▸ **SUPPLIED TEXT**:
┄┄┄┄┄┄

I'm in love with the RoCo.

John Geliebter-USA TODAY Sports

If you're reading a blog post on a Sixers-dedicated site during the NBA playoffs, you are in almost all likelihood a diehard fan. I don't need to Sixersplain his contract. Whether Robert Covington is a toot or a boot is more reflective of what you think his trade value, and his fit on any future roster, is.

The Sixers haven't quite figured out how they identify as an organization through their three year rebuild, if only because it wasn't thought to have mattered until the Sixers knew they employed a superstar-caliber talent. The decision-makers were wrong on that one. Will the organization take advantage of their copious numbers of large men and play bully-ball? Or will they downsize and follow the rest of the NBA?

Bryan Colangelo built four-out teams before they were cool in both Toronto and Phoenix, and with Brett Brown and Mike D'Antoni being well-professed believers in new-age spacing, it's a fair assumption that the Sixers will go in that direction over the course of time. But it will be hard to overhaul the glut of large men taking up roster space and signed to long-term contracts in one offseason, meaning the logjam could take a long time to unclog.

Currently on the roster and under contract next year are Joel Embiid, Nerlens Noel, Jahlil Okafor, Jerami Grant, Carl Landry, and Richaun Holmes. Dario Saric is reportedly sailing over the Atlantic. Bigs such as Ben Simmons and Dragan Bender could be available for the team's first (or second!) draft pick. It will be difficult to draft four wing players.

Covington played a little less than 2/3rds of his minutes at a traditional wing position, so he probably won't be squeezed out of the group I mentioned above. But the third spent at the bigger spot is where Covington made more of a difference. Per position estimates from The Nylon Calculus, Covington's +/- per 48 was about even as a power forward and a -10 as a small forward.

This mirrors most of my mostly-repressed recollections of the Sixers this year - when the team had a point guard and shooting, regardless of the man in the middle of the paint, the offense generally worked. Covington more often had other shooters with him while playing the four defensively, and that leads to more offense. Covington also fared better as a defender against slower, bigger players. He's also a strong rebounder for a wing.

Combined, this all leads you to believe that Covington is better suited to play bigger for longer. On the Sixers, it's hard to find the time for that.

But it's also hard to imagine obtaining a shooter as good as Covington in free agency at a reasonable cost, and finding a good shooter with a late first round pick is always difficult. The Sixers are not going to receive a better shooter in a trade. And the roster should not be a complete product after just one year under a new GM.

On the whole, it's difficult to imagine a potential Robert Covington replacement being more important to the team's eventual success than he would be.

Subjectively, I think Covington is a better shooter than his percentages in two full seasons in Philadelphia show. In the first season, he received his first extended NBA minutes and was maybe the lone bright spot on one of the worst offensive teams in NBA history. The second was such a drag that the team barely made it to ten wins. It is difficult for complementary players to be effective when they don't have a player to be a complement to. He routinely fired away on terrible attempts in meaningless games and still hit on a league average percentage. His amount of off-balance attempts well-beyond the three point line cannot possibly be repeated.

Because of that, and because fit still doesn't quite matter, even if he primarily plays somewhere other than his optimal position, the Sixers should toot* Robert Covington.

┄┄┄┄┄┄

▸ **SET TASK A**: Condense the paragraph of the Covington post that begins "Currently on the roster" into a short bulleted list that keeps its main facts.
▸ **SET TASK B**: Write out, word for word, the part of the Covington post that opens with the words containing "But it's also" and closes with "under a new GM.".

(Lines taken from a collection)
┄┄┄┄┄┄

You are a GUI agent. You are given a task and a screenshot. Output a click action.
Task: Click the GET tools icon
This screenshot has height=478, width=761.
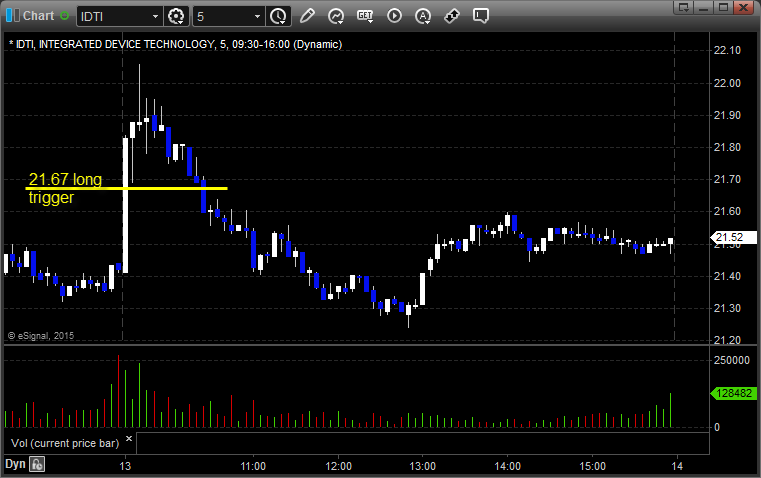pos(365,16)
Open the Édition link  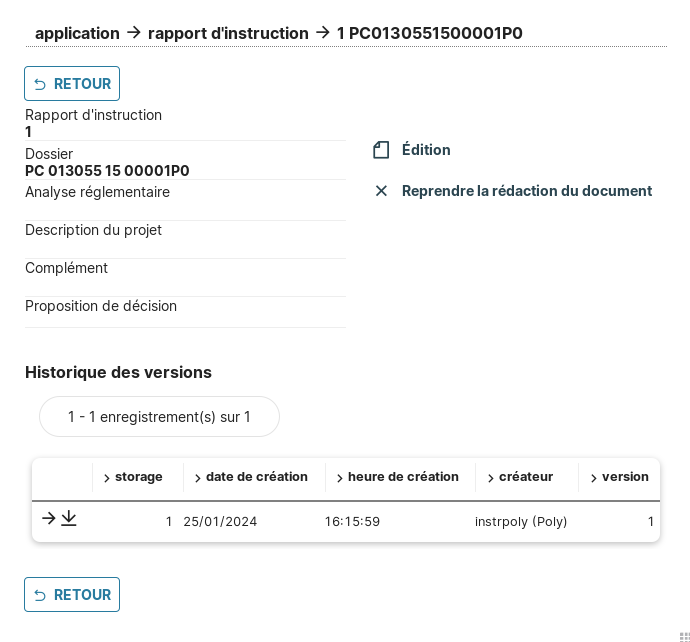point(426,150)
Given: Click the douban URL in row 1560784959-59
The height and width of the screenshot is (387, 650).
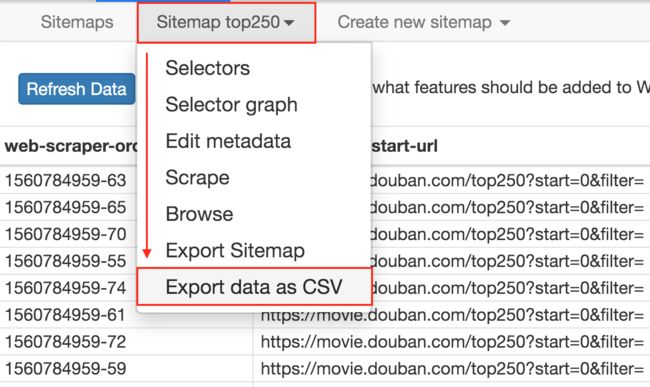Looking at the screenshot, I should point(452,369).
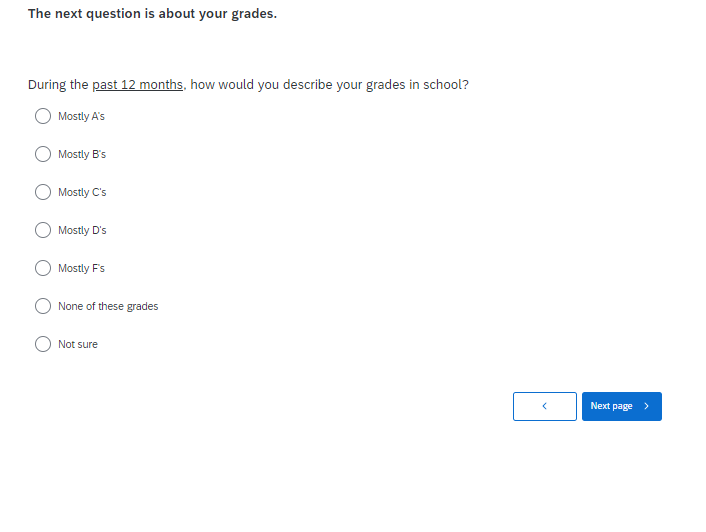Click the "Not sure" answer label
The height and width of the screenshot is (532, 706).
78,344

┄┄┄┄┄┄

▸ **WRITTEN SOLUTION A**:
- Under contract for next year: Joel Embiid, Nerlens Noel, Jahlil Okafor, Jerami Grant, Carl Landry, and Richaun Holmes.
- Dario Saric is reportedly on his way across the Atlantic.
- Ben Simmons and Dragan Bender, both bigs, could be available with the team's first or second draft pick.
- Drafting four wing players would be difficult.

▸ **WRITTEN SOLUTION B**:
But it's also hard to imagine obtaining a shooter as good as Covington in free agency at a reasonable cost, and finding a good shooter with a late first round pick is always difficult. The Sixers are not going to receive a better shooter in a trade. And the roster should not be a complete product after just one year under a new GM.